Cette révolution africaine n’est pas d’abord militaire. Elle est ontologique. Elle part du corps, de la terre, de la parole, de l’art, de la transmission orale, du sacré. Elle exige de désapprendre pour mieux apprendre, de sortir de l’imitation pour inventer, de cesser de quémander pour se souvenir. Elle passe par les femmes, les poètes, les paysans, les artistes. Ceux que l’histoire officielle a toujours mis en marge, mais qui incarnent la pulsation de ce continent-mère.
Ce 25 mai, en cette fête des mères, souvenons-nous que Mama Africa n’est pas une victime passive de l’histoire. Et elle n’est pas seulement une image poétique. C’est une puissance matricielle, un ancrage philosophique. Elle n’est pas parfaite, mais elle porte en elle la mémoire du monde, le lien avec la terre, le temps long. Elle ne crie pas, elle incarne. Elle a été trahie, pillée, caricaturée. Mais elle continue d’enfanter. Elle donne naissance à une Afrique du futur, où l’on soigne les blessures du passé sans les refouler, où l’on conjugue la modernité avec les sagesses ancestrales.

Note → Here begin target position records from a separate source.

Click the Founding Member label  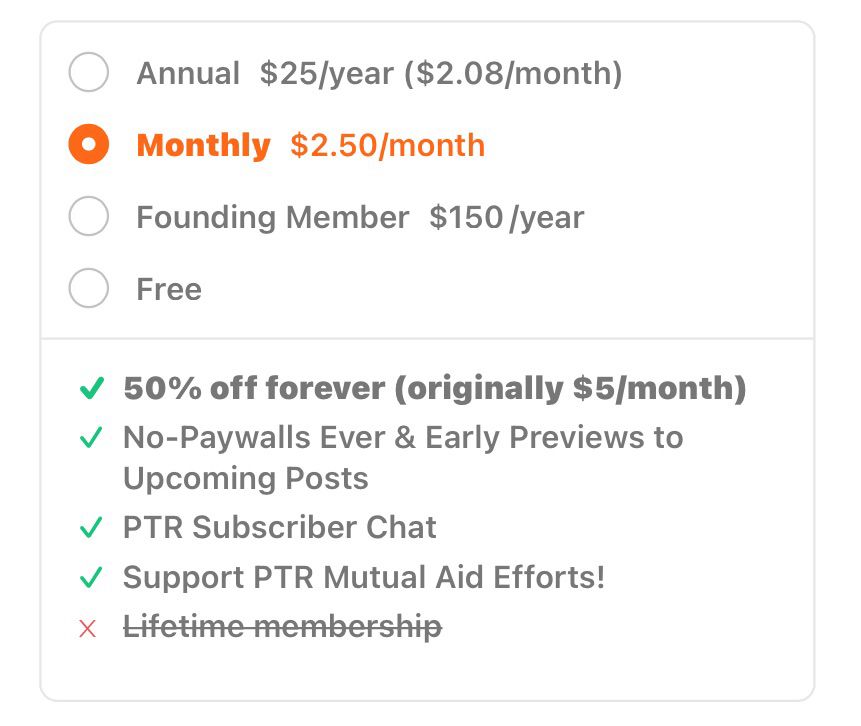tap(272, 217)
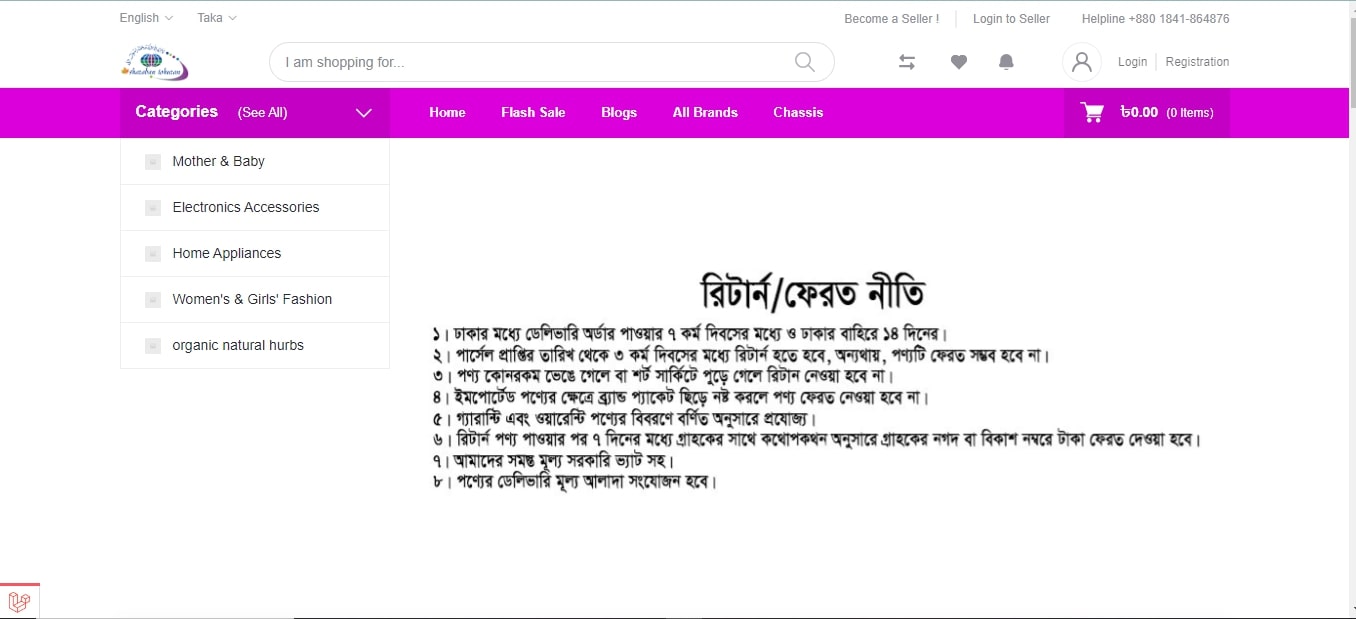Open the notifications bell icon
This screenshot has width=1356, height=619.
[1006, 62]
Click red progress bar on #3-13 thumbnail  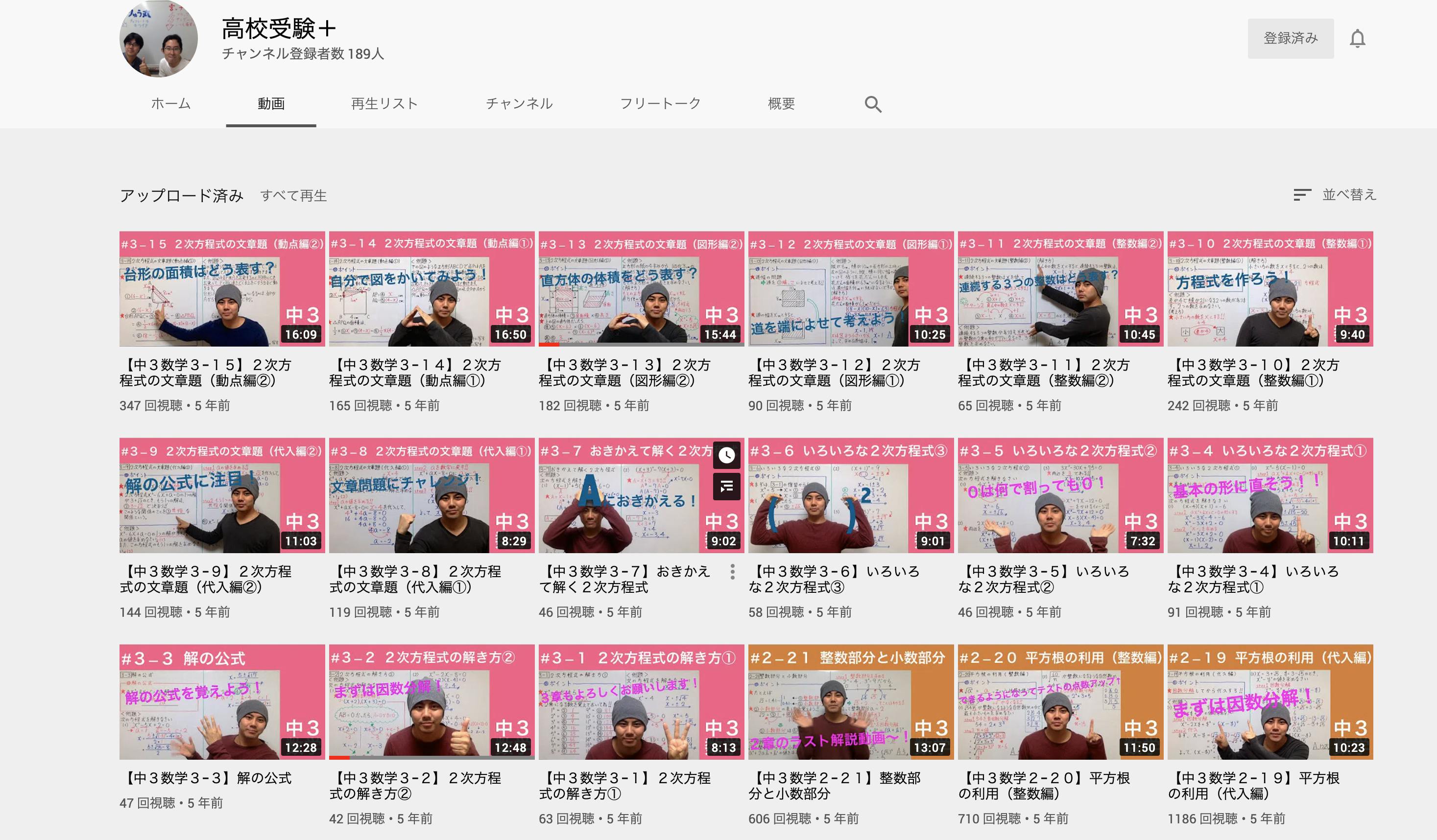549,344

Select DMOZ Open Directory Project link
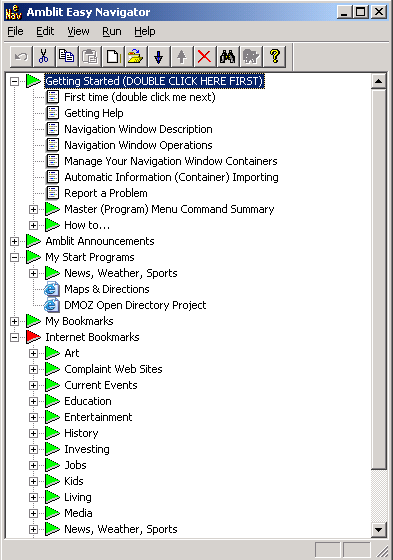click(135, 305)
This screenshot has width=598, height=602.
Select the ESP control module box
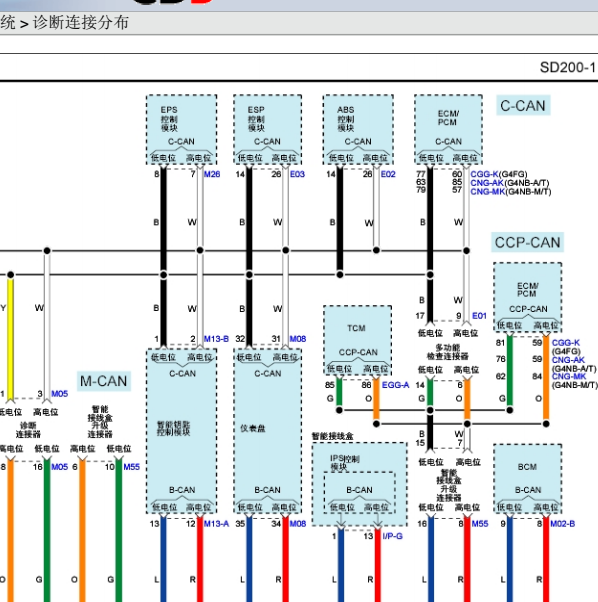268,129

Et si Trump est le symbole d’un monde qui s’agite en surface, l’Afrique est l’appel d’un monde qui renaît de l’intérieur.
Ce siècle post-industriel et numérique rebat les cartes. Les anciennes puissances vacillent. Les rapports Nord-Sud sont contestés. L’Afrique, avec sa jeunesse, sa créativité, ses ressources, une fenêtre historique. Et si nous voulons survivre, il est temps de revenir vers elle. Non pas pour la sauver, mais pour qu’elle nous sauve.
* Psychothérapeute, psychanalyste.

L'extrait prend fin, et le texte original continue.